- [DOCUMENT SECTION]:
=== Section Start ===

Handmaker has seen plenty of terrible corporate videos.
“They’re all the videos where your CEO is wearing too much powder and makeup and has five different lights on them and is clearly sitting reading from a teleprompter in a voice that is so slow and painful, and he’s thinking that he’s crushing it,” he says.
To get it right, match the medium, the message and the messenger. Perhaps you have a CEO who is fun and relaxed on video but sounds stuffy in writing. Meanwhile, your chief marketing officer writes wittily but looks panicked in front of a camera.
Urge leaders to communicate through channels where they feel comfortable.
3. Know (or establish) your voice.
Every message, even those that come from an anonymous corporate account, should carry the voice of the organization.

=== Section End ===

- [DATA LISTING]:
=== Section Start ===

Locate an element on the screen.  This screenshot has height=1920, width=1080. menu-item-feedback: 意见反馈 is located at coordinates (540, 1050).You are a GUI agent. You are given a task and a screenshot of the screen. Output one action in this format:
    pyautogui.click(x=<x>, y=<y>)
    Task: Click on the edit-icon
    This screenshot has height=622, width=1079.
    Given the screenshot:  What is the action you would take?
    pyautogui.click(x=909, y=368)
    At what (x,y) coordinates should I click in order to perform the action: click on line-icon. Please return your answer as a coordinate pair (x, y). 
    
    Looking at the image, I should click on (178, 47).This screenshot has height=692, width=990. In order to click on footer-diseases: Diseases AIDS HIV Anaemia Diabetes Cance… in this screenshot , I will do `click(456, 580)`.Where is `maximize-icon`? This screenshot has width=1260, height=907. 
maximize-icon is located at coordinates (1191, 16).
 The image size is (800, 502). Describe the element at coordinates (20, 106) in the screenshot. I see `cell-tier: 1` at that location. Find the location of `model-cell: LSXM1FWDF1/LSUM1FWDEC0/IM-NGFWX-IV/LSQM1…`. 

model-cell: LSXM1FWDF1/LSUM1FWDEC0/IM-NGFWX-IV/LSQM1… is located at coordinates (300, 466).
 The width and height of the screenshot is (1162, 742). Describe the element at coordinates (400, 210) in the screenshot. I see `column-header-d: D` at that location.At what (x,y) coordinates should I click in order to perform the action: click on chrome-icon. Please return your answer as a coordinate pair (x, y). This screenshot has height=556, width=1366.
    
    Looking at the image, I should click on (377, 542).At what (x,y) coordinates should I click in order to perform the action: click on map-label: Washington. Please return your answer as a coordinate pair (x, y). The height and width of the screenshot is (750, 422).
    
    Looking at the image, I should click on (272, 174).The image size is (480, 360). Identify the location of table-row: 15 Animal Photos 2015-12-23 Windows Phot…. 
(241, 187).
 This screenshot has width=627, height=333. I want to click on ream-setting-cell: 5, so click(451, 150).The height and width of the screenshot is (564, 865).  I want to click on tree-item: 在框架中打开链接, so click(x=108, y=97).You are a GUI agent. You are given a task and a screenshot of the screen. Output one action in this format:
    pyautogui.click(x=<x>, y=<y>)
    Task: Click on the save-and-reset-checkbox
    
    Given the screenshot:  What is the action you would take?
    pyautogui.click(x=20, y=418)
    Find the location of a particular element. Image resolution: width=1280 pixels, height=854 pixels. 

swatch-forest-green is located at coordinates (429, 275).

=== Section End ===

- [WORK TO BE COMPLETED]:
Answer these questions about the corporate communication text.
(a) In the terrible corporate videos described, what is the CEO clearly reading from?
(b) Which three things does the text say to match in order to get it right?
(c) What should every message carry, even one from an anonymous corporate account?

- [RESPONSE TO THIS TASK]:
(a) A teleprompter.
(b) The medium, the message and the messenger.
(c) The voice of the organization.